I literally think the fun of NILIF reminds them of their innate genetic ability to forage for food - seek and track it, catch it, kill it and enjoy the fruits of their labor - the meal. Tibbe's favorite way to eat is from his forage toys/food bowls that require him to move a lever, move a sliding door, etc., to get a piece of kibble and will ALWAYS choose those over his regular bowl of food every time. Dogs love a job, love to work for what they get, love your praise when they obey and in the process, come to see you as their loving, giving alpha leader - whom they trust above all and will NEVER snap at in the normal course of daily living. Only a dog thinking he is or somebody in his little pack has to be alpha will snap, so if he has a strong, confident, loving leader, his very own built-in rules of hierarchy will prevent him from this type of behavior.

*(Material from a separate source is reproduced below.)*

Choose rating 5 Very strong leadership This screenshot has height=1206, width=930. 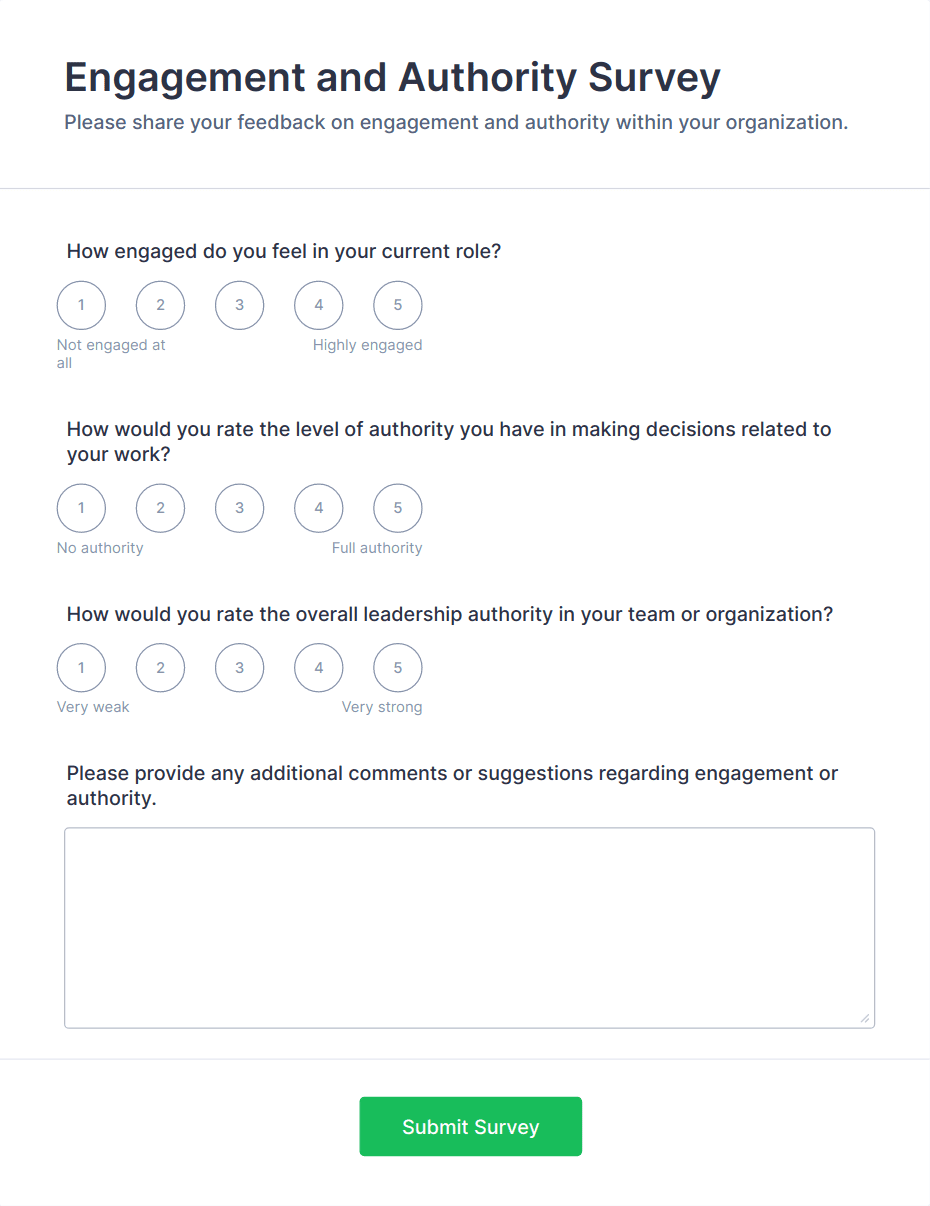(397, 667)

You also need to kindly teach him respect. Anytime you are holding him or beside him on the couch or bed,etc., and he shows ANY type of aggression, immediately say 'uh oh!', glare into his eyes and AT ONCE put him down on the floor and quickly get up, walk away. Don't look back and forget it - it's over. If he's on the floor when he shows aggression, say 'uh oh', loudly clap your hands and then point into his face, glare into his eyes and walk into his space as you continue to glare and point, forcing him to give way. The very moment he turns away, it's over. Turn and walk off, forget it. He'll soon get the message that that behavior is unacceptable and learn that the moment he involuntarily or voluntarily gives up his place of power, it's over.
Such great advice, as usual!

I'm in total agreement. My two follow NILIF to a tee. And it's so true. They love to forage for their food. Their favourite activity is "find it" when I hide their food or treats at home and they go crazy "hunting"!

I also do the exact same in teaching them respect. It's really important to let them know you're in charge.